# Description of the task
A single figure is the whole answer: the number of lines in the records that contain "will".

# Provided data
<<<<

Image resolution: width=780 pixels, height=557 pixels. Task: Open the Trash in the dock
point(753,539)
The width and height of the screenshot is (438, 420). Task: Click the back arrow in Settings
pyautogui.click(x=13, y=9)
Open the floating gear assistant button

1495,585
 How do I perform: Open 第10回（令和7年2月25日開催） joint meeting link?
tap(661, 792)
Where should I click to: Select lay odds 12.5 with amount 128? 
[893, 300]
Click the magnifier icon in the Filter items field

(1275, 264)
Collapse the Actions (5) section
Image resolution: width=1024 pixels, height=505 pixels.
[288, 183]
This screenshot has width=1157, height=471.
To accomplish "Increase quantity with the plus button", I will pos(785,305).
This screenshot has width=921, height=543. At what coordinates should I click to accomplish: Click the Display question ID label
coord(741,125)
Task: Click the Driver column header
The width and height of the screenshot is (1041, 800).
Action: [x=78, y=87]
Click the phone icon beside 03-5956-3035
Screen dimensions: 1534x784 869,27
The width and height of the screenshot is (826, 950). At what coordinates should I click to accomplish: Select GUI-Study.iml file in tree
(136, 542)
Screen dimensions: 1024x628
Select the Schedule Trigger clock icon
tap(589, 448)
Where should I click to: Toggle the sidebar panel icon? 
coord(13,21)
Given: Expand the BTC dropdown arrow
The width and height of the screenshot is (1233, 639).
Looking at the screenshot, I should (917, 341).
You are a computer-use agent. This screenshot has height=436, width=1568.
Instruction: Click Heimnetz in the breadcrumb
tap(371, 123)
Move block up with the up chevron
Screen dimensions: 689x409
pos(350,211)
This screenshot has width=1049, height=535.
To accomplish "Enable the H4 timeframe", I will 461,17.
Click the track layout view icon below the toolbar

>>>>

# Output
2